Supplied information -
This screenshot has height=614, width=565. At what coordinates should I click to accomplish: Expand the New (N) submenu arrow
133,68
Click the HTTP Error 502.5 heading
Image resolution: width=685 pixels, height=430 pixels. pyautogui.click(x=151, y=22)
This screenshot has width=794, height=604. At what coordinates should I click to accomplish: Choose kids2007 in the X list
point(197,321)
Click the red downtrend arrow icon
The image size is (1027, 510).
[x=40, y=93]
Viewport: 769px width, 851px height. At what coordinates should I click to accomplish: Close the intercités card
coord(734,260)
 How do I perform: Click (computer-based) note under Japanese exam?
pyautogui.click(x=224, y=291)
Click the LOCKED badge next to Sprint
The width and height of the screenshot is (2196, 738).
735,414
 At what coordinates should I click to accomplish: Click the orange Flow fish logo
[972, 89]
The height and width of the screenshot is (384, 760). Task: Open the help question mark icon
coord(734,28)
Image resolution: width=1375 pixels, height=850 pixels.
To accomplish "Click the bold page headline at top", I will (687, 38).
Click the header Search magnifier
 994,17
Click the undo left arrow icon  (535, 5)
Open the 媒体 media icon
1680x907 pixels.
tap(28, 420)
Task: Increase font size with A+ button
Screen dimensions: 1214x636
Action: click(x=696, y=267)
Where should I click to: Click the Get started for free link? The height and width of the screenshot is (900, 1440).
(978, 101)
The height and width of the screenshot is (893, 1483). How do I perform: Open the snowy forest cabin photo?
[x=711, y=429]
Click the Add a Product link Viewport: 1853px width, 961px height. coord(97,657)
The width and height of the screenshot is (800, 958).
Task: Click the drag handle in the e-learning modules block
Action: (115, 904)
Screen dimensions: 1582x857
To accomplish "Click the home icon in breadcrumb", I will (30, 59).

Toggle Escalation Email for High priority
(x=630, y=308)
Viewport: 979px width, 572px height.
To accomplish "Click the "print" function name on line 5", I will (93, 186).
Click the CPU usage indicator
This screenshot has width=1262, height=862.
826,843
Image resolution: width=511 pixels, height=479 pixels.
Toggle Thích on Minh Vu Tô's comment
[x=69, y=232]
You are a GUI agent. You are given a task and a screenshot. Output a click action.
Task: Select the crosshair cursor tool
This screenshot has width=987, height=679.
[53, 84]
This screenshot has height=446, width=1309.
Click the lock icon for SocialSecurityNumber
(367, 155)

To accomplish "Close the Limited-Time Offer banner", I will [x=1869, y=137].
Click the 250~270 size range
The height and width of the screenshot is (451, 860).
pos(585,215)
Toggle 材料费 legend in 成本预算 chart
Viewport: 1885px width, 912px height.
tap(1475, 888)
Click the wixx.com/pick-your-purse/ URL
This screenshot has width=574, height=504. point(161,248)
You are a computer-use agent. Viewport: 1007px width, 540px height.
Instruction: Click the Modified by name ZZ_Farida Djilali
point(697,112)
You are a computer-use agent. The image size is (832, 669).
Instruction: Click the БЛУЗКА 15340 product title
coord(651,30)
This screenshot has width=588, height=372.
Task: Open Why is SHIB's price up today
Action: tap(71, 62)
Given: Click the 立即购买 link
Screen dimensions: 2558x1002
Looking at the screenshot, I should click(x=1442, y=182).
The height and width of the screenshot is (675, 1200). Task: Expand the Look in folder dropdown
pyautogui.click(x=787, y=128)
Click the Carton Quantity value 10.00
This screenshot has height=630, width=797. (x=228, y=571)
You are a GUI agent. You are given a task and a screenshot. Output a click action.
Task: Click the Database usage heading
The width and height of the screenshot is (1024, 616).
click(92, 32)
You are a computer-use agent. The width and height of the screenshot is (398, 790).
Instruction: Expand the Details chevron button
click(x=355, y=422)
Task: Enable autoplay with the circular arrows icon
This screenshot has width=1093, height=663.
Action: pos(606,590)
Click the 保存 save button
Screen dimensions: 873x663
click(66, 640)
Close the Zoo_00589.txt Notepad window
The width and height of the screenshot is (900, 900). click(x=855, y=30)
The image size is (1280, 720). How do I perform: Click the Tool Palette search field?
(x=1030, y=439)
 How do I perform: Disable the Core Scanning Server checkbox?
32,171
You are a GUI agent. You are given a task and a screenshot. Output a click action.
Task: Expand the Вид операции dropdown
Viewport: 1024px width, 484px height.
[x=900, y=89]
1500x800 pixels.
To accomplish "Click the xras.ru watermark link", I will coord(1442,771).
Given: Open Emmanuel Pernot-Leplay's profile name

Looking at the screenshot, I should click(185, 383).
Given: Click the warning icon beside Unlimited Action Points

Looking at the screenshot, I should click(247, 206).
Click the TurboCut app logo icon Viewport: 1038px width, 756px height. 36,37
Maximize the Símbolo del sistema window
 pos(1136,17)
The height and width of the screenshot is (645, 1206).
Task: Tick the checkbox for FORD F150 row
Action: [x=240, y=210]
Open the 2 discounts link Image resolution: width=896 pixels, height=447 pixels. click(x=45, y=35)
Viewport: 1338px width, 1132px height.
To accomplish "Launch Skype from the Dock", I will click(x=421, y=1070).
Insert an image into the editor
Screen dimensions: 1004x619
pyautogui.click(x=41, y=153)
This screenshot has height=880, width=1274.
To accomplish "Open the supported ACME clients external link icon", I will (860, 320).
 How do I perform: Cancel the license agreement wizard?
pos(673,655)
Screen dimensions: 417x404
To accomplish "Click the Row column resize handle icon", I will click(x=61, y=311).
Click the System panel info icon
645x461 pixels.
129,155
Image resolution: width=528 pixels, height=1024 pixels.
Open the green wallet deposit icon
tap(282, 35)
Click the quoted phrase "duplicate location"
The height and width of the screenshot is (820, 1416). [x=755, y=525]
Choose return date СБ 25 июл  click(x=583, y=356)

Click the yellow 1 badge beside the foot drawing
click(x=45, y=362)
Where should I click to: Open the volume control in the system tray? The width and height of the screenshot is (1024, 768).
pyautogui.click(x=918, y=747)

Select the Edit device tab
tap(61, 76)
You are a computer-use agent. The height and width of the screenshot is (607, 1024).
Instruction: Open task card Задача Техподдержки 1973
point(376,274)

What you have to do - Work through the entries, filtering for the string "agent", and copy each line that holds it.

Your response -
You are a GUI agent. You are given a task and a screenshot. Output a click action.
You are a computer-use agent. Viewport: 1007px width, 540px height.
You are a computer-use agent. The image size is (832, 669).
You are a GUI agent. You are given a task and a screenshot. Output a click action.
You are a computer-use agent. The width and height of the screenshot is (398, 790).
You are a GUI agent. You are given a task and a screenshot. Output a click action.
You are a computer-use agent. The height and width of the screenshot is (607, 1024).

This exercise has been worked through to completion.